Canadian Surgeon General (1928–2019)

Major-General Robert Dupuis (21 November 1928 – 28 January 2019) was the 28th Canadian Surgeon General.

==Biography==
Born in Drummondville, Quebec, Robert was educated at Université Laval in Quebec City, where he graduated with a Medical Degree in 1951. He also completed post-graduate studies in 1961, 1964 and 1965 at the Montréal Military Hospital (Queen Mary's Hospital) and the Notre-Dame Hospital (both in Montreal, Quebec).

Dupuis joined the Royal Canadian Army Medical Corps (RCAMC) in 1956 and was posted to 3rd Battalion, the Canadian Guards, and was sent to Germany in 1957. He returned to Canada in 1961 and began post-graduate studies. However, in 1963 he halted his studies and went on a 6-month tour as medical officer with the 57th Canadian Signal Unit in the Congo – an experience that he greatly enjoyed.

Following his return to Canada in 1964, he continued his post-graduate studies, completing them in 1965; at which time, he was posted to the Canadian Forces Hospital in Kingston, Ontario, as assistant chief of medicine. He remained in the position until 1966, when he was posted to the Military Hospital in Gatineau, Québec. He was posted there for a brief period of time before being posted to the Military Hospital in Accra, Ghana as a specialist.

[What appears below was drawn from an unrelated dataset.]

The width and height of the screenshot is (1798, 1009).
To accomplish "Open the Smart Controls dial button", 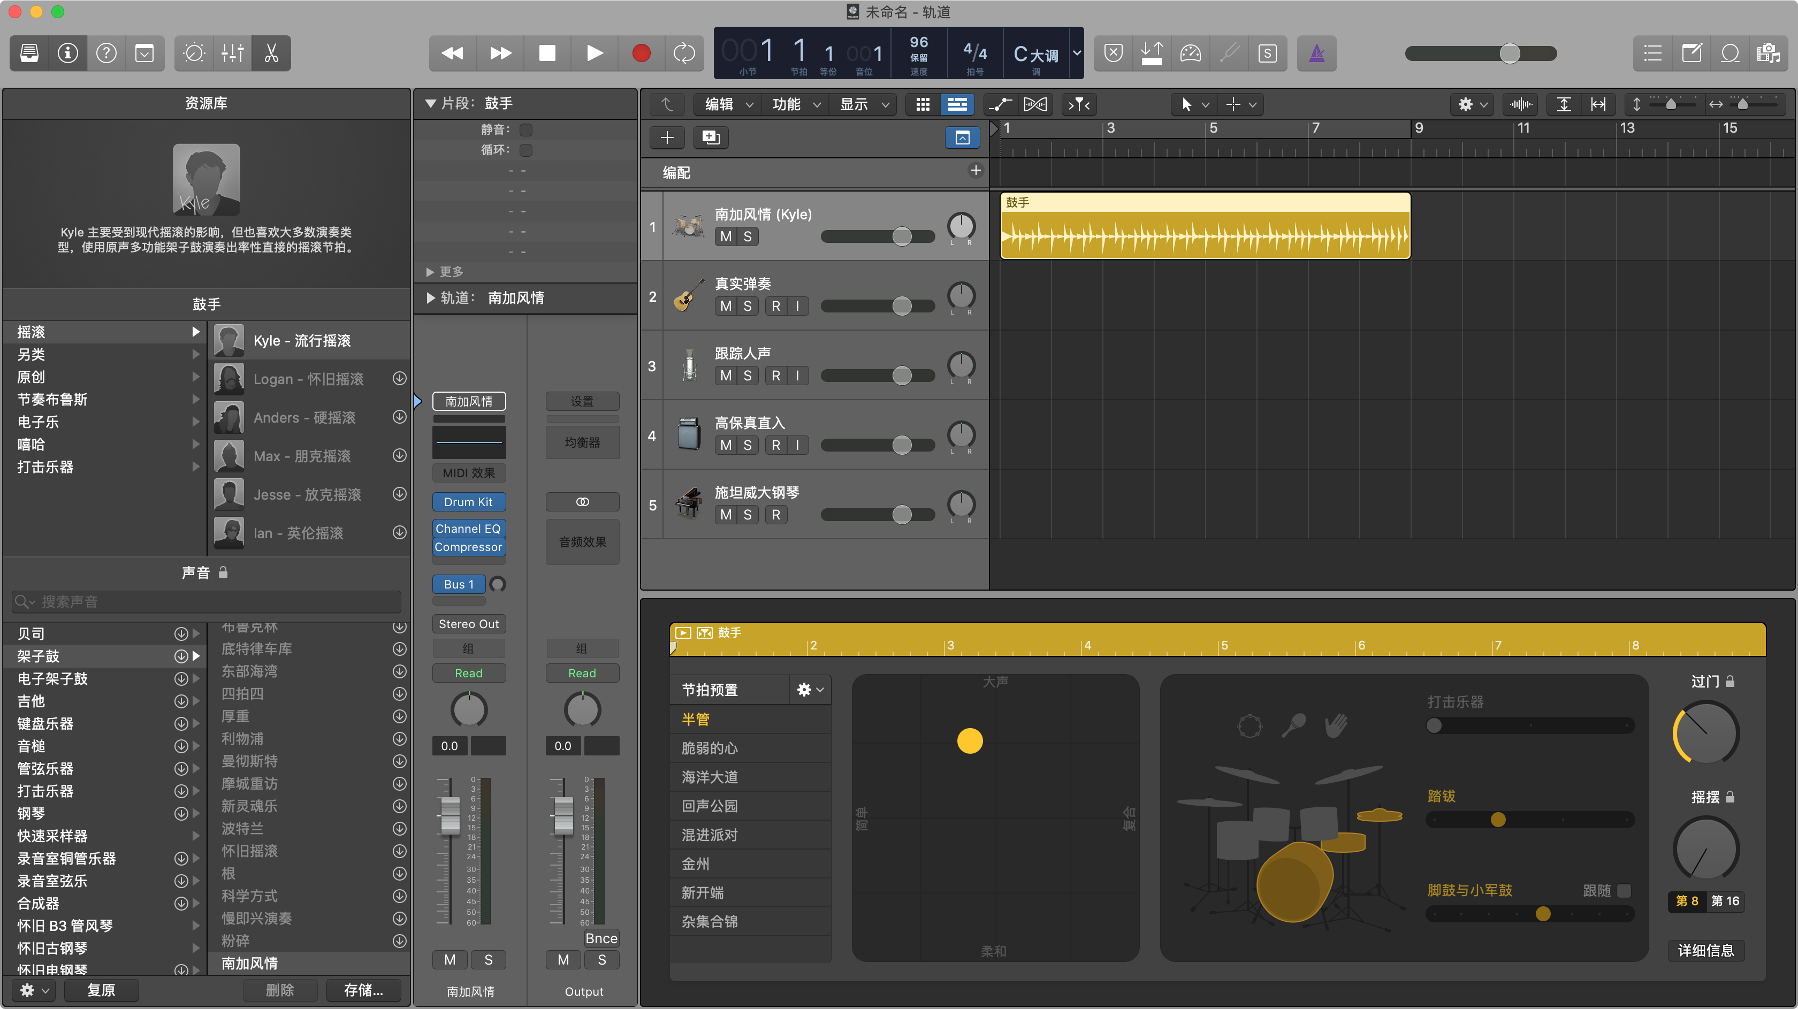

Dupuis returned to Canada in 1968 and was posted to the National Defence Medical Centre (NDMC) in Ottawa, Ontario, as assistant chief of medicine, and the following year, he was promoted to lieutenant-colonel. He remained in the position until 1972; at which time, he was appointed chief of medicine. In 1973, Dupuis was promoted to colonel. He was also appointed assistant professor at the University of Ottawa within the medical school that year, and associate professor the following year.

Dupuis was next promoted to brigadier-general in 1979 and appointed commandant of NDMC. He remained in the position until 1982; at which time, he was promoted to major-general and appointed surgeon general.

Dupuis retired from the military in 1985, and became a civilian medical specialist for NDMC, a position he held until his full retirement in 1995. He died on 28 January 2019, at the age of 90.